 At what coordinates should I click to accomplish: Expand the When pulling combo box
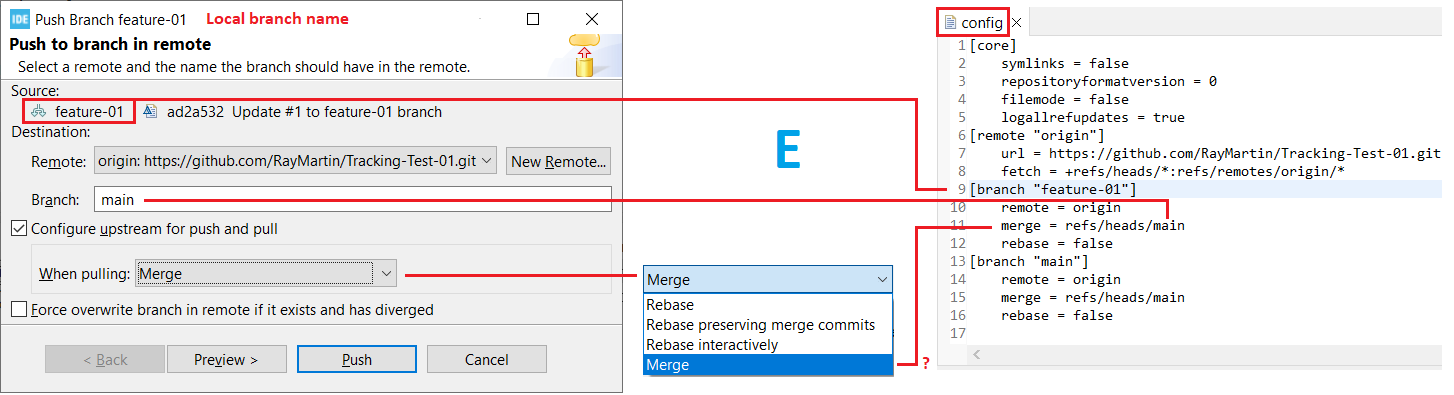266,273
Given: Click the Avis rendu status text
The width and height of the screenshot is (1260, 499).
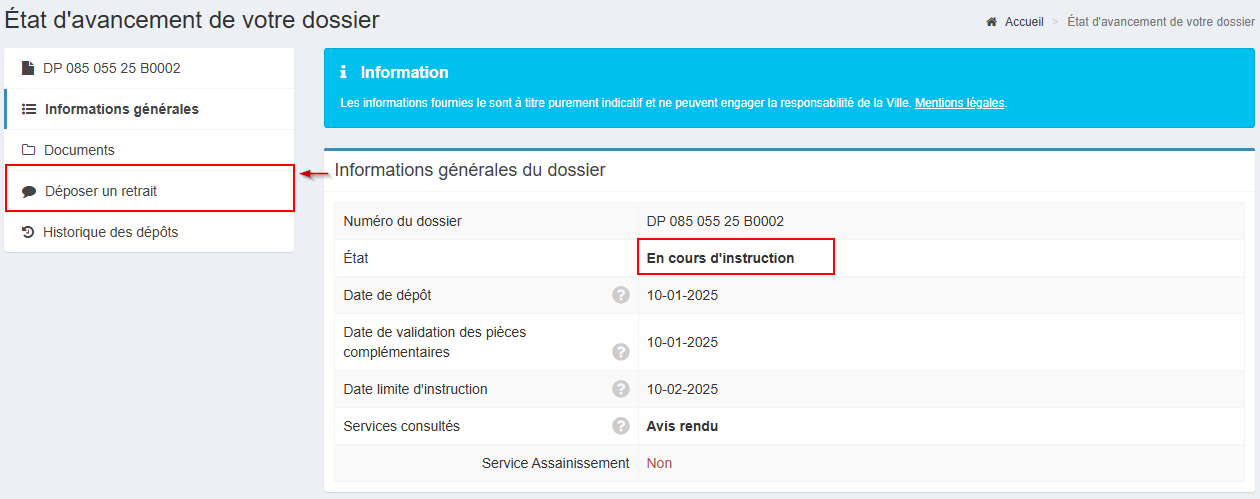Looking at the screenshot, I should 682,426.
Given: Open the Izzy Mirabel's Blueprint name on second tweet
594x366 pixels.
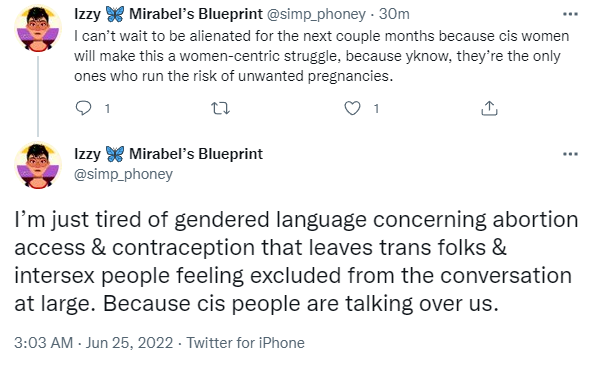Looking at the screenshot, I should pos(168,154).
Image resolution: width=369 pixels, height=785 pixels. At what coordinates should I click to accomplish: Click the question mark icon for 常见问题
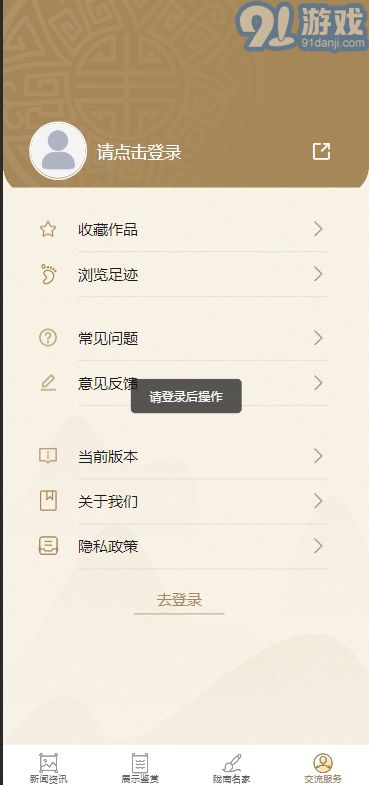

################

■ How to complete this task
From the line containing "594x366 pixels." down to the last line of the entries above, copy each line exactly and nothing more. Leave pictures out.

■ Solution for this exercise
594x366 pixels.
Looking at the screenshot, I should pos(168,154).
Image resolution: width=369 pixels, height=785 pixels. At what coordinates should I click to accomplish: Click the question mark icon for 常见问题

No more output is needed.